Ging das OLG Naumburg in seinem Urteil vom 19.02.2004 (AZ: 4 U 146/03) noch davon aus, dass der Geschädigte verpflichtet ist, eine private Vollkaskoversicherung zur Zwischenfinanzierung der Reparaturkosten und damit zur Minderung der notwendigen Mietwagenkosten in Anspruch zu nehmen, so steht man seit der Entscheidung des OLG Dresden vom 04.05.2012 (AZ. 1 U 1797/11) auf dem Standpunkt, dass der Geschädigte – sofern er aus eigenen Mitteln nicht zur Vorfinanzierung der Reparaturkosten in der Lage ist – nicht seine Vollkaskoversicherung belasten muss.
Dies geschieht zum einen aus der Erwägung, dass es sich bei einer Vollkaskoversicherung grundsätzlich um eine private Vorsorge handelt, die den Schädiger nicht entlasten soll.
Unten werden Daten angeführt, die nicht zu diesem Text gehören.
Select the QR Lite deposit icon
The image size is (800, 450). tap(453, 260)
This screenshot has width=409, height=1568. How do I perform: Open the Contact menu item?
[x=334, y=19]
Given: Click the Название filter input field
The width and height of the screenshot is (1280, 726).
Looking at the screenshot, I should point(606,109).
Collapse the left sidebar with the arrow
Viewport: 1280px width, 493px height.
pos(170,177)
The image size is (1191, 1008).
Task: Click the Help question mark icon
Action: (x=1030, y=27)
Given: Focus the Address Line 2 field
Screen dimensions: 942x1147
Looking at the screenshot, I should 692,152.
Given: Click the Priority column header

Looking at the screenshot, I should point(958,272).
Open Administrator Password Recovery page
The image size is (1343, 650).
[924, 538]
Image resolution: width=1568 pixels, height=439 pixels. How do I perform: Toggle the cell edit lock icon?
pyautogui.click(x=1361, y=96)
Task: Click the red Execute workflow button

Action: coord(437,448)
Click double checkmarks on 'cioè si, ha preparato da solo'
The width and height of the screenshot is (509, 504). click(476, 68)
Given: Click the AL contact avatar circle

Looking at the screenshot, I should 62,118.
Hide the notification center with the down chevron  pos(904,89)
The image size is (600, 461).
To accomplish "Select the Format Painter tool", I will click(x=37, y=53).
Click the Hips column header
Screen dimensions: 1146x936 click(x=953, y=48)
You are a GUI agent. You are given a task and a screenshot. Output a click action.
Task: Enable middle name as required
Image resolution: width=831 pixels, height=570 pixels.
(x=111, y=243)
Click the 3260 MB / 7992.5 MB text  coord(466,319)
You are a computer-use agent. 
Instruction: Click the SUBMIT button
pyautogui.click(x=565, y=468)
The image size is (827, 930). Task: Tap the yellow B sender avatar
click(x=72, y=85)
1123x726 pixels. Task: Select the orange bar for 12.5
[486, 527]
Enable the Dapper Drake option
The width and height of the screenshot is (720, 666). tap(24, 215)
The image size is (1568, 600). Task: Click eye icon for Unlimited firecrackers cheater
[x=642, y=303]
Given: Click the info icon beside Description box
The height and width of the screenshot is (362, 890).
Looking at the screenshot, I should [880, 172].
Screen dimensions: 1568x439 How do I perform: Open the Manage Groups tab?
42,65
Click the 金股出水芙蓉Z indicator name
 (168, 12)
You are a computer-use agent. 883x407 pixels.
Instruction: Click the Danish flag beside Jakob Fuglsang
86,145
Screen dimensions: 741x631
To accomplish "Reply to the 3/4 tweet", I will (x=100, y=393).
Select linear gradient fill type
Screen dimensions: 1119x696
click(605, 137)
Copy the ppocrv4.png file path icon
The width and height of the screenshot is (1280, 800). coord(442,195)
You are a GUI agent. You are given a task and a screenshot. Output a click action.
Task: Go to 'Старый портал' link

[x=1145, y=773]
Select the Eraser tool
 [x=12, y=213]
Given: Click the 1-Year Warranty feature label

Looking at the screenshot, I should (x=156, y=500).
Weiterhin ist auch nicht in jedem Fall eine Schadenminderung zwingend, da auch durch die Inanspruchnahme der Vollkaskoversicherungen Kosten (Rabattverlust, Höherstufungs- schaden) entstehen.

Hintergrund

Der Kläger (Geschädigter eines Verkehrsunfalls) forderte von der gegnerischen Haftpflichtversicherung Mietwagenkosten in Höhe von rund 11.000,00 € für einen Zeitraum von vier Monaten. Die beklagte Versicherung erklärte Haftungsübernahme erst nach drei Monaten, obwohl der Kläger nicht in der Lage war, den Schaden vorzufinanzieren. Zwar verfügte er über eine Vollkaskoversicherung, diese wollte er aber nicht in Anspruch nehmen. Die Beklagte zahle Mietwagenkosten nur in Höhe von 1.300,00 € – mit der Begründung, der Kläger wäre zur Vorfinanzierung durch die Vollkaskoversicherung verpflichtet.

Aussage

Nach Aussage des LG Stralsund ist der Geschädigte nicht verpflichtet, zur Schadenminderung einen Kredit aufzunehmen oder eine bestehende Vollkaskoversicherung in Anspruch zu nehmen. Die Haftpflichtversicherung muss damit rechnen, dass der Geschädigte ein Mietfahrzeug in Anspruch nimmt. Daher ist sie verpflichtet, bei verzögerter Prüfung der Eintrittspflicht, selbst beim Geschädigten nachzufragen und ggf. ein Interimsfahrzeug zur Verfügung zu stellen bzw. ihm ein günstigeres Mietfahrzeug anzubieten.
Daher sprach das LG Stralsund dem Kläger die gesamten Mietwagenkosten – lediglich abzüglich der Eigenersparnis in Höhe von 10 % – zu.